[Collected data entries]
- Opening Delimiter -

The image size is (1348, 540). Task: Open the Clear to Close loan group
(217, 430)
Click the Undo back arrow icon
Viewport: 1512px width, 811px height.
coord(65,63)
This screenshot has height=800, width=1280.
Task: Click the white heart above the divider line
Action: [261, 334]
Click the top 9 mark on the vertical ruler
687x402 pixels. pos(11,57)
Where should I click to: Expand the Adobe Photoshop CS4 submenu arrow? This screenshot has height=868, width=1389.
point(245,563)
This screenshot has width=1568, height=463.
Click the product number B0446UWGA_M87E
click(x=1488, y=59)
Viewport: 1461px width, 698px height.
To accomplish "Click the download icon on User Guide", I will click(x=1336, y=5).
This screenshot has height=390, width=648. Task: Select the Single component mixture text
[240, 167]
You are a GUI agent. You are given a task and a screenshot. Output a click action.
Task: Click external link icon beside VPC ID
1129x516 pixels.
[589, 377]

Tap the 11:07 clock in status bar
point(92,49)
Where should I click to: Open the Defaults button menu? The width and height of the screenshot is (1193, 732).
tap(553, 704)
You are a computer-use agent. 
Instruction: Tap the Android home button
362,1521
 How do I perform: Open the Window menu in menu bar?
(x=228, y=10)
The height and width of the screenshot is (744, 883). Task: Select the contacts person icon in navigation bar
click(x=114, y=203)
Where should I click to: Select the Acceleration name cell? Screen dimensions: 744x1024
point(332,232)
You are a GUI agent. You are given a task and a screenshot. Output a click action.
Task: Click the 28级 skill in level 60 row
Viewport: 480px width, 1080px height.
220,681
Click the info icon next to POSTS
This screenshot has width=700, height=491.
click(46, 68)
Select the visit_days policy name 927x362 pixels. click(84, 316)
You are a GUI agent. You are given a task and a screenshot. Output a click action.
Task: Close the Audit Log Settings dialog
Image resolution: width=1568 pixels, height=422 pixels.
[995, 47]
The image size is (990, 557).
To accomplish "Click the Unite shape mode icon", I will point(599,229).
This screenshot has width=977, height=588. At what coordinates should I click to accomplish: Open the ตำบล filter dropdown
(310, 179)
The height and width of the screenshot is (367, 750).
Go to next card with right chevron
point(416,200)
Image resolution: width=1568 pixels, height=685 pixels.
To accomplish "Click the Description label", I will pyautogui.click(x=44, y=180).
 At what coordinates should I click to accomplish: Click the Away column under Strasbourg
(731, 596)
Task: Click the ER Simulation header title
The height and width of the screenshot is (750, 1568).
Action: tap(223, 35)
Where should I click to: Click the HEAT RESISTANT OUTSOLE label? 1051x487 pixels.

- Closing Delimiter -

• _Exercise goal_: The answer is every entry, repeated word for word.

• _Output for this exercise_:
The image size is (1348, 540). Task: Open the Clear to Close loan group
(217, 430)
Click the Undo back arrow icon
Viewport: 1512px width, 811px height.
coord(65,63)
This screenshot has height=800, width=1280.
Task: Click the white heart above the divider line
Action: [261, 334]
Click the top 9 mark on the vertical ruler
687x402 pixels. pos(11,57)
Where should I click to: Expand the Adobe Photoshop CS4 submenu arrow? This screenshot has height=868, width=1389.
point(245,563)
This screenshot has width=1568, height=463.
Click the product number B0446UWGA_M87E
click(x=1488, y=59)
Viewport: 1461px width, 698px height.
To accomplish "Click the download icon on User Guide", I will click(x=1336, y=5).
This screenshot has height=390, width=648. Task: Select the Single component mixture text
[240, 167]
You are a GUI agent. You are given a task and a screenshot. Output a click action.
Task: Click external link icon beside VPC ID
1129x516 pixels.
[589, 377]

Tap the 11:07 clock in status bar
point(92,49)
Where should I click to: Open the Defaults button menu? The width and height of the screenshot is (1193, 732).
tap(553, 704)
You are a computer-use agent. 
Instruction: Tap the Android home button
362,1521
 How do I perform: Open the Window menu in menu bar?
(x=228, y=10)
The height and width of the screenshot is (744, 883). Task: Select the contacts person icon in navigation bar
click(x=114, y=203)
Where should I click to: Select the Acceleration name cell? Screen dimensions: 744x1024
point(332,232)
You are a GUI agent. You are given a task and a screenshot. Output a click action.
Task: Click the 28级 skill in level 60 row
Viewport: 480px width, 1080px height.
220,681
Click the info icon next to POSTS
This screenshot has width=700, height=491.
click(46, 68)
Select the visit_days policy name 927x362 pixels. click(84, 316)
You are a GUI agent. You are given a task and a screenshot. Output a click action.
Task: Close the Audit Log Settings dialog
Image resolution: width=1568 pixels, height=422 pixels.
[995, 47]
The image size is (990, 557).
To accomplish "Click the Unite shape mode icon", I will point(599,229).
This screenshot has width=977, height=588. At what coordinates should I click to accomplish: Open the ตำบล filter dropdown
(310, 179)
The height and width of the screenshot is (367, 750).
Go to next card with right chevron
point(416,200)
Image resolution: width=1568 pixels, height=685 pixels.
To accomplish "Click the Description label", I will pyautogui.click(x=44, y=180).
 At what coordinates should I click to accomplish: Click the Away column under Strasbourg
(731, 596)
Task: Click the ER Simulation header title
The height and width of the screenshot is (750, 1568).
Action: tap(223, 35)
Where should I click to: Click the HEAT RESISTANT OUTSOLE label? 1051x487 pixels.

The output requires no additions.